Once-Daily Dosing of Gentamicin
Gentamicin remains one of the most effective and commonly used antimicrobials in the armamentarium of clinicians treating pelvic infections. It continues to reliably cover the aerobic gram-negative rods seen within polymicrobial infections. Available in its generic form, it becomes the low-cost drug of choice in these settings. So why mess with success?
As Wiesenfield et al 1 point out in this issue of the Journal, you can and should teach an old dog new tricks. The bactericidal activity of gentamicin is characterized by concentration-dependent killing. The higher the drug concentration, the greater the rate and extent of bactericidal activity. More over, prolonged postantibiotic effects (PAE) are observed in gram-negative bacilli following exposure to antimicrobials that are inhibitors of protein synthesis, such as gentamicin. PAE refers to the persistent suppression of bacterial growth following exposure to an antimicrobial. This PAE is further prolonged, almost doubled in fact, by the presence of leukocytes.

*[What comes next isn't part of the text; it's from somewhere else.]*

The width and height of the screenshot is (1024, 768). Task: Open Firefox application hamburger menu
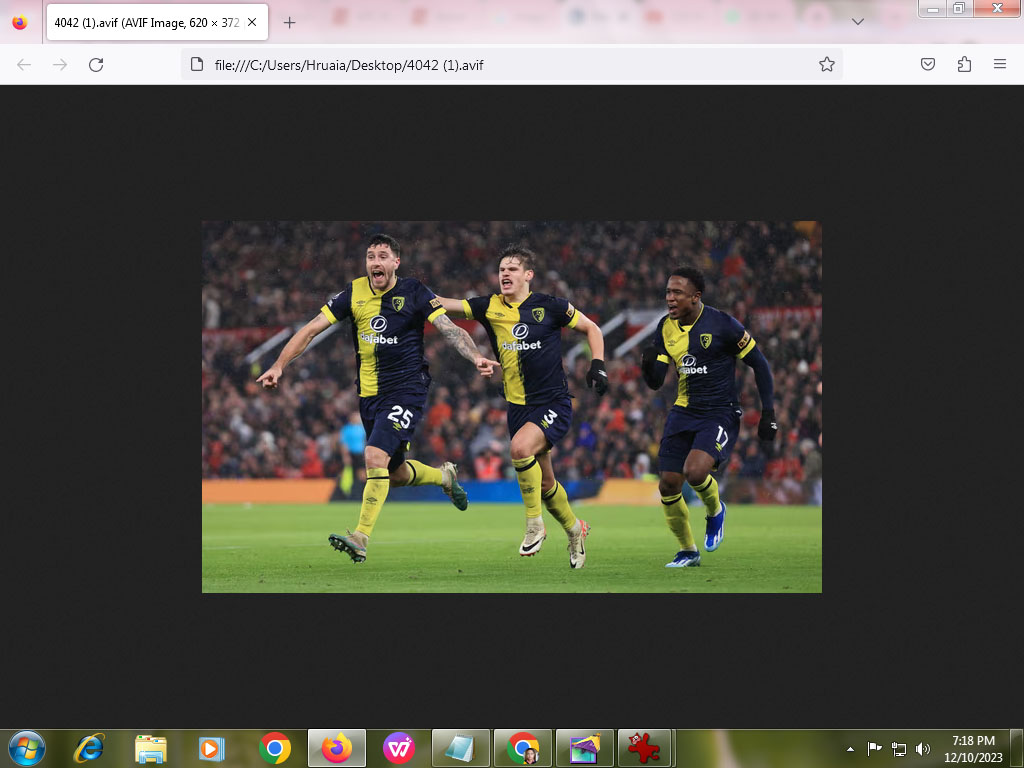(999, 64)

In clinical trials correlating pharmacokinetic/pharmacodynamic parameters of aminoglycosides with therapeutic efficacy, a clinical response of > 90% required the peak level to exceed the minimum inhibition concentration (MIC) by eightfold to 10-fold. Once-daily dosing with aminoglycosides is designed to enhance peak serum concentrations. Peak concentrations that are eight to 10 times higher than the MIC can reduce the rate of emergence of aminoglycoside-resistant mutants during therapy. In addition, initial exposure of bacteria to aminoglycosides downregulates subsequent uptake of the drug. During this downregulation, decreased killing of bacteria and higher MICs are noted. Once-daily dosing allows time for this effect to dissipate between doses. Finally, once-daily dosing has the potential to reduce the incidence of nephrotoxicity and ototoxicity associated with the use of aminoglycosides. Uptake of these drugs into the renal tubular cells and endolymph of the ear is more efficient with low sustained concentrations than with high intermittent levels. It also appears that toxicity is delayed in those patients dosed once a day. Given the typical short-term, commando-type use of gentamicin in the treatment of pelvic infections, one could use the agent, expect a response, and discontinue therapy promptly with less concern for toxicity. Measuring aminoglycoside levels is not necessary in most of the patients we treat, allowing for additional cost savings.
Gentamicin use in the combination therapy for pelvic infections has a solid track record of efficacy. Once-daily gentamicin dosing would appear to have an edge in an environment of cost consciousness and safety.